• **Estratto della pagina**:
━━━━━━━━━━

Wednesday, November 30, 2005

Parole come acqua

Piove da giorni. Piove sul bagnato. Fiumi di acqua per strada.
Il rumore della pioggia copre le parole; facile non sentirle o far finta di non averle sentite.
Facile anche far finta di aver detto altro. Facile addurre incomprensione.
Però. Le parole sono importanti. I fatti non dovrebbero arrivare come un temporale spinto dalla Tramontana. I fatti dovrebbero essere preceduti da una discussione. Altrimenti è prevaricazione.


Ci sono anche fiumi di parole.
Sono confidenze, quando va bene.
Nelle auto parcheggiate davanti a casa alla fine di una serata fra troppa gente. E le parole si attaccano ai vetri come colla. E i vetri sudano. Finché non si abbassa il finestrino.
E gli occhi si chiudono, piccoli come le ore.
Allora, le parole escono con l'aria che entra e torna il silenzio.
Quello che è stato detto ora si respira. E fa parte di noi.
E avremo sempre più cose da dirci.

Sono anche sproloqui i fiumi di parole. Non hanno orario. Non hanno luogo deputato.
Si attaccano ai timpani come colla. Anche quando non vorresti sentire.
E la fronte suda perché sale la pressione del sangue. L'aria non entra più, neppure dal naso.
Gli occhi non si chiudono. Si stringono.
Ed è come se fosse silenzio. Gelido come stasera la strada bagnata qua fuori.
E non farà mai parte di noi.
E avremo sempre meno cose da dirci.

E qua siamo sul mare dove sfociano fiumi di parole.
E nel mare sfociano tutti i fiumi.
I fiumi per secoli sono stati canali
privilegiati di comunicazione tra i popoli.
Di incontro e di scontro.
Comunque di confronto.

Questa è democrazia. Altrimenti, non lo è.

Piove sul bagnato.
E sul bagnato si scivola e quando si cade non si cade mai dove si vorrebbe.





Monday, November 21, 2005

Il silenzio di Alessandro

Alessandro era un mio compagno di classe del biennio, al Liceo di questo stesso mio paese.

━━━━━━━━━━

• **Dati forniti**:

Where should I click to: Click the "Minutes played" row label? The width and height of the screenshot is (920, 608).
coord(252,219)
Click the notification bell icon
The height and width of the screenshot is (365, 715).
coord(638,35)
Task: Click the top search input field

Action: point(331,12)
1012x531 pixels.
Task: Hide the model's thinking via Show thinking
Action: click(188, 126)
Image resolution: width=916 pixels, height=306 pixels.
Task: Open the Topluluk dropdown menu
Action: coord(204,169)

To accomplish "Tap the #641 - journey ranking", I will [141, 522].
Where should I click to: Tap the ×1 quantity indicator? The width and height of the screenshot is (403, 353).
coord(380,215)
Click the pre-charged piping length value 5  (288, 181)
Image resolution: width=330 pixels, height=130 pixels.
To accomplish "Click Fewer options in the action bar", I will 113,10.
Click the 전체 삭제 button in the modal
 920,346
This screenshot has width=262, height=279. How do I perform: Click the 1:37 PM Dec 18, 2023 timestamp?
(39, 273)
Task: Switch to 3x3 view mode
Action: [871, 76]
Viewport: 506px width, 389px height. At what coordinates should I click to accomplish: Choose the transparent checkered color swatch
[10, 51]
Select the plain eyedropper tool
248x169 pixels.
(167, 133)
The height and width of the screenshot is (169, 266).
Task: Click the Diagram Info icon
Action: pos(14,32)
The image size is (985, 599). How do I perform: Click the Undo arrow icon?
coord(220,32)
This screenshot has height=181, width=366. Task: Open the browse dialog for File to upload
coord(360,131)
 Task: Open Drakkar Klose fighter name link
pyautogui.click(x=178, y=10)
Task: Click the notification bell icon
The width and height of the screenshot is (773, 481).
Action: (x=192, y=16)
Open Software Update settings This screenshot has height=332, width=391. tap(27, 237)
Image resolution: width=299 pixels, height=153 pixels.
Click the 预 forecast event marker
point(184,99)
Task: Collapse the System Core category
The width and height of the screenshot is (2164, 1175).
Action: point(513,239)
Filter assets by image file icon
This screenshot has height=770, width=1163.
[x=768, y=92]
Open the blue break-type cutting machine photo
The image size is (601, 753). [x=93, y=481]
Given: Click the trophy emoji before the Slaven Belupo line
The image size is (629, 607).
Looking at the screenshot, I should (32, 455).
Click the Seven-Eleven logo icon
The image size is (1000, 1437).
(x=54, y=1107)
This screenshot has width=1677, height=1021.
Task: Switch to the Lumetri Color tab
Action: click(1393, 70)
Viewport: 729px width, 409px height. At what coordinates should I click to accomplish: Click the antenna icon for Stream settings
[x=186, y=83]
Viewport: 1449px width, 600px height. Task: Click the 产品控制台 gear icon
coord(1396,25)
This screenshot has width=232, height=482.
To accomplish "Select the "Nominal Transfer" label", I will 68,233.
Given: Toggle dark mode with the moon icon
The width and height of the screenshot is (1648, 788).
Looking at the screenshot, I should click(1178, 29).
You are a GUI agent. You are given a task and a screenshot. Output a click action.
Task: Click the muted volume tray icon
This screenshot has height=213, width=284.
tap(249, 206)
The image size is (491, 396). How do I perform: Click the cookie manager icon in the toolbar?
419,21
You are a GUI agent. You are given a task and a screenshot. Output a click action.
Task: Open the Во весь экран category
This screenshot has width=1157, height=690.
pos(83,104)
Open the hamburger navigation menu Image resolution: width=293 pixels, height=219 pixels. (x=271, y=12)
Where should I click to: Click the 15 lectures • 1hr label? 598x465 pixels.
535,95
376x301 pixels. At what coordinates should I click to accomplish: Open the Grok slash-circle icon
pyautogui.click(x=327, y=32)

━━━━━━━━━━

• **Consegna**:
Puoi ricopiare dall'estratto della pagina tutto ciò che va da "Facile anche far" giù fino a "anche fiumi di parole.", senza cambiare nulla? Questi record provengono da una fonte diversa.

• **Risposta al compito**:
Facile anche far finta di aver detto altro. Facile addurre incomprensione.
Però. Le parole sono importanti. I fatti non dovrebbero arrivare come un temporale spinto dalla Tramontana. I fatti dovrebbero essere preceduti da una discussione. Altrimenti è prevaricazione.


Ci sono anche fiumi di parole.